** TASK INSTRUCTIONS **
Your task is to repeat the entries exactly from their first line through the line with "205x99 pixels.", and to stop there.

** TASK DATA **
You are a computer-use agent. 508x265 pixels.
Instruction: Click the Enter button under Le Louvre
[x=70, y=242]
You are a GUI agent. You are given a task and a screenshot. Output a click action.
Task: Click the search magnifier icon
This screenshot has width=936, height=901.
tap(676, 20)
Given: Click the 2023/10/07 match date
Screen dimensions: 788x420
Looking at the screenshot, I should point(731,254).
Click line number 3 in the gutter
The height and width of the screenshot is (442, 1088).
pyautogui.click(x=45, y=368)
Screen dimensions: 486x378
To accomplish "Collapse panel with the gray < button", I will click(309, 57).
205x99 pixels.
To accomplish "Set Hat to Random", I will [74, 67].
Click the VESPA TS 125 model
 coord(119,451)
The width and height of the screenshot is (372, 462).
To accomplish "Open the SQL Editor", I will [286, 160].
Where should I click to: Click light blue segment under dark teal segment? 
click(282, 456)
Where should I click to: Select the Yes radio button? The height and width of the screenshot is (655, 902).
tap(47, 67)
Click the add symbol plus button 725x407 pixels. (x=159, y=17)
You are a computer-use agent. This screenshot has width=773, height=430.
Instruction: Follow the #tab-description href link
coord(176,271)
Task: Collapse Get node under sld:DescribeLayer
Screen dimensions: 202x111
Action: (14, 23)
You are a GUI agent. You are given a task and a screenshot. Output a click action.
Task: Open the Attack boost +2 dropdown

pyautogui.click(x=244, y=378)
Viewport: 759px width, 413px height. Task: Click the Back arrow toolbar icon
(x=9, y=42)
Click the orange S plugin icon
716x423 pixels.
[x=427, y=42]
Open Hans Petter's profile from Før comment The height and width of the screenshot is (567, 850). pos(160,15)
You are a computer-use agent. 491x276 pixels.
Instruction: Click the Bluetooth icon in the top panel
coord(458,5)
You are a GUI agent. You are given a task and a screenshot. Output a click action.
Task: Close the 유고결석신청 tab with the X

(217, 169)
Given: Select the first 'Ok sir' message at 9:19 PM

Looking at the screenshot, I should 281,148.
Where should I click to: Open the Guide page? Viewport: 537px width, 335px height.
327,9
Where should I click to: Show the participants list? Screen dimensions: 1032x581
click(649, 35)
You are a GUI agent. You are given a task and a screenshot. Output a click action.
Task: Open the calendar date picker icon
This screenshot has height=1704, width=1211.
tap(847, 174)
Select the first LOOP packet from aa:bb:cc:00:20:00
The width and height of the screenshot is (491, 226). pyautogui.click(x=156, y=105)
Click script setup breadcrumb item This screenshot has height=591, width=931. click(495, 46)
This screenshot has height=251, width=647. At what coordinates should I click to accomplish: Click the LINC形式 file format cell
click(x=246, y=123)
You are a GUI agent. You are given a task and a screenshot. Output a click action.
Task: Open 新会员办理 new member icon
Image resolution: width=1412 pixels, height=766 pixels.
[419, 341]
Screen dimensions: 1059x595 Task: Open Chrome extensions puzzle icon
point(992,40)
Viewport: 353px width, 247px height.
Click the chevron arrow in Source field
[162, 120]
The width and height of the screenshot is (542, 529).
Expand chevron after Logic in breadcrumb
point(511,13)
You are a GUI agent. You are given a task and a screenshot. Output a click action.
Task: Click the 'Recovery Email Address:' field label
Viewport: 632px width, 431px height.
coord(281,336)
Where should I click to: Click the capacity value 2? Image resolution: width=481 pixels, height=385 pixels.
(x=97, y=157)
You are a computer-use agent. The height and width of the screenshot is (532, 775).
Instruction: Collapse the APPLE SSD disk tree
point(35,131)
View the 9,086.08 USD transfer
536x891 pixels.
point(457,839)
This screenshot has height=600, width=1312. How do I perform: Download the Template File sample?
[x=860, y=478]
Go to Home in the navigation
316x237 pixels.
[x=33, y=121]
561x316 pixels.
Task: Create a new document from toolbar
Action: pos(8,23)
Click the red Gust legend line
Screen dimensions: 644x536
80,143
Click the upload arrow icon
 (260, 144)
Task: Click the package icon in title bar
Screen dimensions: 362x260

** PROBLEM SOLUTION **
You are a computer-use agent. 508x265 pixels.
Instruction: Click the Enter button under Le Louvre
[x=70, y=242]
You are a GUI agent. You are given a task and a screenshot. Output a click action.
Task: Click the search magnifier icon
This screenshot has width=936, height=901.
tap(676, 20)
Given: Click the 2023/10/07 match date
Screen dimensions: 788x420
Looking at the screenshot, I should point(731,254).
Click line number 3 in the gutter
The height and width of the screenshot is (442, 1088).
pyautogui.click(x=45, y=368)
Screen dimensions: 486x378
To accomplish "Collapse panel with the gray < button", I will click(309, 57).
205x99 pixels.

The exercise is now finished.